Se han empeñado en que los sexos estén en lucha. Al parecer, hombres y mujeres somos hasta tal punto antagónicos que es imposible una relación de iguales si antes no se marcan límites y se llega a una entente cordial que delimite las normas del juego. Sin embargo, todo este constructo se basa en un error de fondo que toca al tema del consentimiento. Consentir es la clave en las relaciones y, en general, en cualquier actividad física que requiera límites o respeto. Firmamos consentimientos ante intervenciones quirúrgicas, para uso de datos y se requieren muestras de consentimiento claro en el ámbito de la intimidad.
No estoy en contra del uso del consentimiento y me parece adecuado que se fomente una cultura del consentimiento. Lo que me preocupa es que el consentir pueda ser el único criterio para la acción moral, que se olvide que existen un bien y un mal objetivo que no dependen del hecho de que la persona consienta o no en llevar a cabo una acción. Existen acciones que son malas o buenas en sí mismas y cuya moralidad no depende del consentimiento.
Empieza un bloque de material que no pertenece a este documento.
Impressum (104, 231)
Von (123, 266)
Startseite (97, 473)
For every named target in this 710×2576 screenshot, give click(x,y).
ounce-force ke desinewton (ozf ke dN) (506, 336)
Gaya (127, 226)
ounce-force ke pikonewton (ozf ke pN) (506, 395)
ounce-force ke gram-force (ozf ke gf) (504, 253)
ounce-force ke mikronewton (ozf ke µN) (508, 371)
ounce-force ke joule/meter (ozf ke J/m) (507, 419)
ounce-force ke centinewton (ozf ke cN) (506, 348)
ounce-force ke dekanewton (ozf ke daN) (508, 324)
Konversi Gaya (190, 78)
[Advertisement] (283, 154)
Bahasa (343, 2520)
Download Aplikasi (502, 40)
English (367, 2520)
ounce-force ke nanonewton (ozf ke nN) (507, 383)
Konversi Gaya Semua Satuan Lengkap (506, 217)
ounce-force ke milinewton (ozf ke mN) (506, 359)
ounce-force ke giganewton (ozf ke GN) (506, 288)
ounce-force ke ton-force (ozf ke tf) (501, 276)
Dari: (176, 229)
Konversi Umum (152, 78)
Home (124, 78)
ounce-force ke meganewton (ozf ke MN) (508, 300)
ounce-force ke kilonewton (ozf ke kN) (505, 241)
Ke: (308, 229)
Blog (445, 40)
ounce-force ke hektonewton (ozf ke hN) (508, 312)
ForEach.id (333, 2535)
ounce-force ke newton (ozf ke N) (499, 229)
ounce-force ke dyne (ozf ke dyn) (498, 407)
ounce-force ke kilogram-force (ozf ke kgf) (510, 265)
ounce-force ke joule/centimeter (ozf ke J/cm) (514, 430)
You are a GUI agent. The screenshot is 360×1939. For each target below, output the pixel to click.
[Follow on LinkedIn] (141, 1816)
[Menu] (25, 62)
Aunque yo estuviera de acuerdo en que me torturaran y diera mi consentimiento, todo ello no transformaría en buena la tortura ni eximiría al torturador de su responsabilidad.
En el fondo de la cuestión creo que reducir todo al consentimiento bien informado es simplista. Hay muchos detalles, motivos, presiones, traumas, ideas, sufrimiento, etc. Que pueden afectar a las personas a la hora de dar su brazo a torcer. Incluso una idea equivocada de la amistad o el amor puede dar al traste con la férrea voluntad de las personas que, enajenadas y probablemente faltas de cariño, caigan en brazos de los más sutiles manipuladores. Tal vez todo requiera un paso previo que fomente un respeto absoluto, un temor reverencial hacia la conciencia libre y una formación sólida que ayude a tener bien claro lo que es cada cosa, a conocer la Verdad.